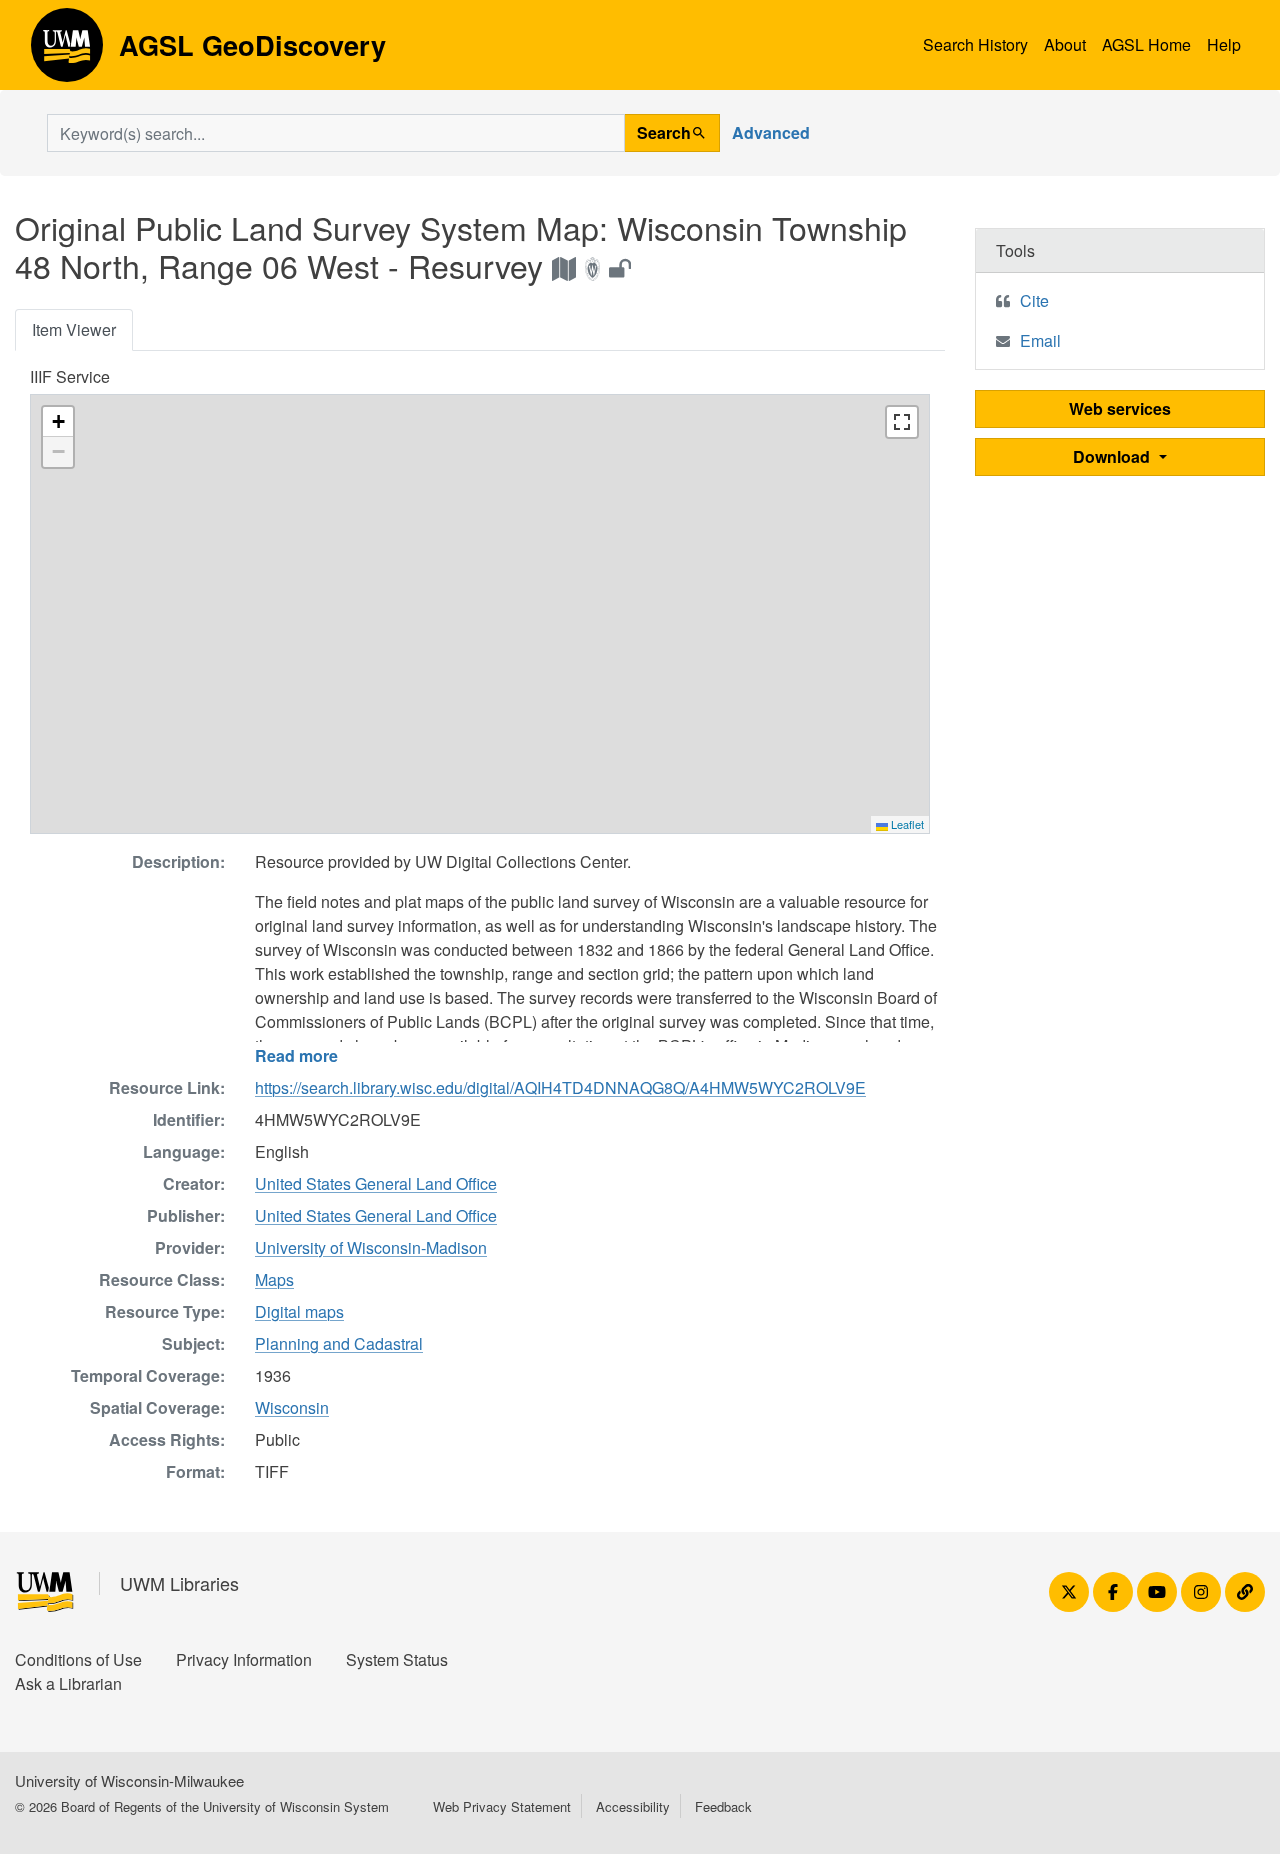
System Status (397, 1659)
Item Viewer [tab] (74, 329)
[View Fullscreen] (902, 422)
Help (1224, 44)
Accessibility (633, 1806)
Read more (296, 1055)
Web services (1120, 408)
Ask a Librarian (68, 1683)
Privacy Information (244, 1659)
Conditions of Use (78, 1659)
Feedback (723, 1806)
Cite (1034, 300)
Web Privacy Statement (502, 1806)
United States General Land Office (376, 1183)
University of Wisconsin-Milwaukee (129, 1780)
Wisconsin (292, 1407)
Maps (274, 1279)
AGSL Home (1146, 44)
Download (1113, 456)
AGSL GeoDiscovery (67, 52)
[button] (58, 422)
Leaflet (906, 824)
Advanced (771, 132)
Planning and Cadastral (339, 1343)
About (1065, 44)
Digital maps (299, 1311)
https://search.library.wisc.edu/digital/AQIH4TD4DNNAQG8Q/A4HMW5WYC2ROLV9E (560, 1087)
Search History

※ ※ ※

**STATED GOAL**
Transcribe every entry above line by line without any changes, and leave out the picture.

**WORKED ANSWER**
System Status (397, 1659)
Item Viewer [tab] (74, 329)
[View Fullscreen] (902, 422)
Help (1224, 44)
Accessibility (633, 1806)
Read more (296, 1055)
Web services (1120, 408)
Ask a Librarian (68, 1683)
Privacy Information (244, 1659)
Conditions of Use (78, 1659)
Feedback (723, 1806)
Cite (1034, 300)
Web Privacy Statement (502, 1806)
United States General Land Office (376, 1183)
University of Wisconsin-Milwaukee (129, 1780)
Wisconsin (292, 1407)
Maps (274, 1279)
AGSL Home (1146, 44)
Download (1113, 456)
AGSL GeoDiscovery (67, 52)
[button] (58, 422)
Leaflet (906, 824)
Advanced (771, 132)
Planning and Cadastral (339, 1343)
About (1065, 44)
Digital maps (299, 1311)
https://search.library.wisc.edu/digital/AQIH4TD4DNNAQG8Q/A4HMW5WYC2ROLV9E (560, 1087)
Search History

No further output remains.